Trauma to the perineum during childbirth can affect women with different morbidities such as pain and long-term problems. Therefore, different techniques have been suggested to reduce the perineal trauma and the length of labor for improvement of the obstetric outcomes [5, 32,33,34,35], and our study demonstrated such benefits in the reduction of duration of labor and risk of perineal trauma with antenatal perineal massage. Reducing perineal lacerations has been deemed very important to improve women’s health by the American College of Obstetricians and Gynecologists [36], and our meta-analysis confirms that perineal massage antenatally prevents third- and fourth-degree perineal lacerations, which are associated with the greatest morbidity.

Other benefits of prenatal perineal massage in our study, such as reduction in postpartum pain and anal incontinence with improvement in wound healing, were also demonstrated in previous studies [17, 26, 37], which recommended perineal massage antenatally to gain such benefits.

Lack of information and advice regarding this technique, women’s resistance to touching themselves, the viscidity of oils administrated during perineal massage, the difficulty faced with a large abdomen, and tiring or cramping of the fingers are the main obstacles facing routine antenatal perineal massage implementation [38, 39]. Healthcare professionals should discuss and encourage all pregnant women to perform antenatal perineal massage even before 34 weeks of gestation to aid them in practicing this technique and to help avoid the obstacles associated with a large abdomen [39]. In addition, different phone applications should be used as they provide valuable information and instructions regarding the importance and technique of antenatal perineal massage [38].

The main strengths of the present meta-analysis are its high quality as it is based on RCTs, well-defined, comprehensive search methodology and eligibility criteria, a large sample size of included participants, and strict adherence to the steps reported in the Cochrane Handbook for Systematic Reviews for Interventions.

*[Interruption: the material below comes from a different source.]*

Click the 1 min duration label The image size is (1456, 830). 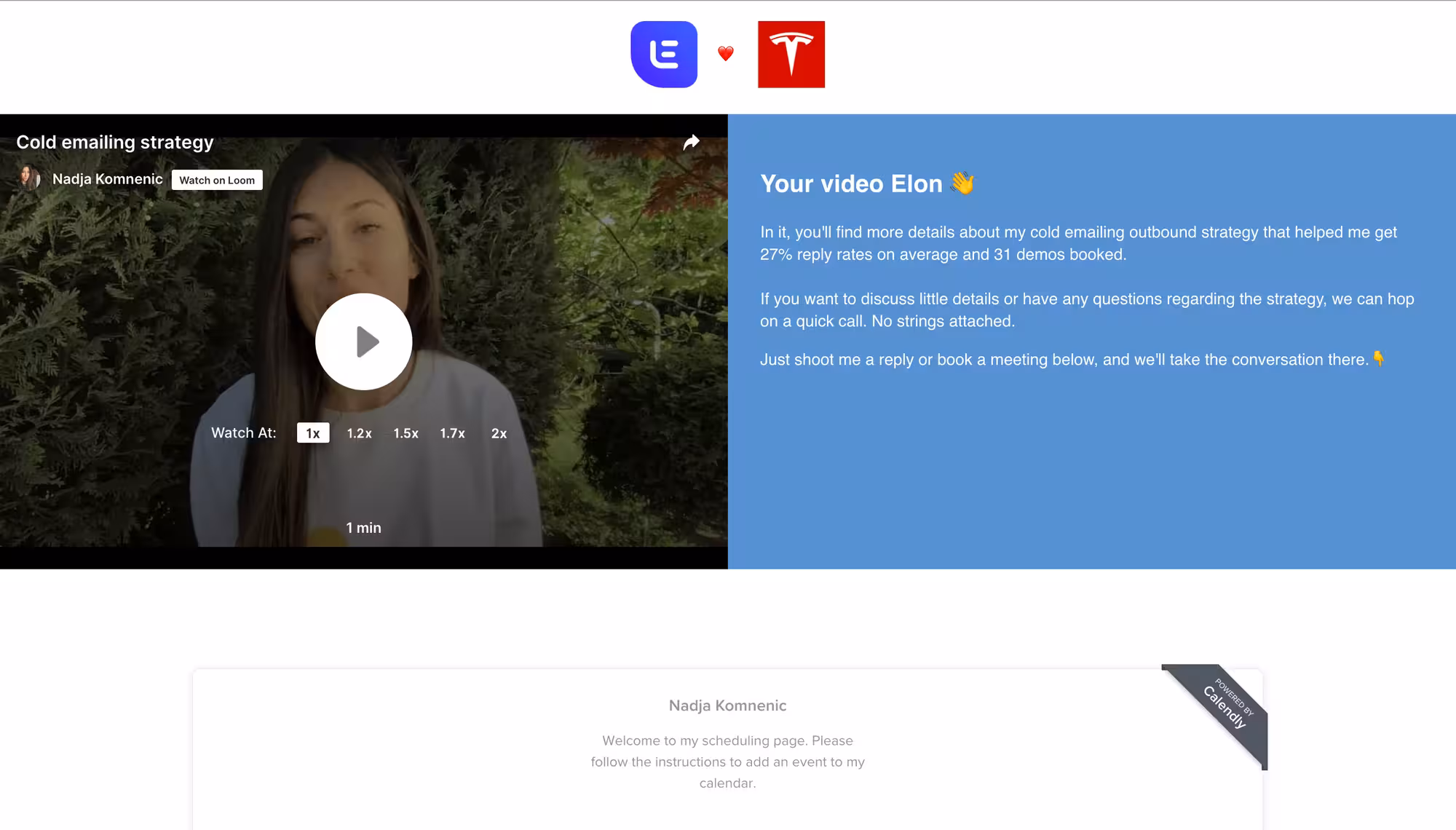(x=363, y=528)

To our knowledge, no prior meta-analysis on this issue is as large, up to date, or comprehensive.

Our limitations are the small number of included studies and the heterogeneity reported in some outcomes, and most studies were not blinded. The reported heterogeneity was mainly due to lack of blinding in some studies, divergence in outcome definitions between studies, and differences in inclusion criteria.

Further RCTs are needed with a large sample size to confirm our findings. The future trials should assess the benefits of antenatal perineal massage performance before 34 weeks of gestation. Future trials should further confirm the effect of antenatal perineal massage on improving postpartum sexual satisfaction and reducing the risk of incontinence after delivery.

Conclusion

Antenatal perineal massage reduces the incidence of episiotomy, third- and fourth-degree perineal tears, postpartum perineal pain, and anal incontinence. It also leads to a shorter second stage of labor, better wound healing, and improvement in Apgar scores. Thus, healthcare professionals should consider and recommend antenatal perineal massage as a routine practice for labor preparation.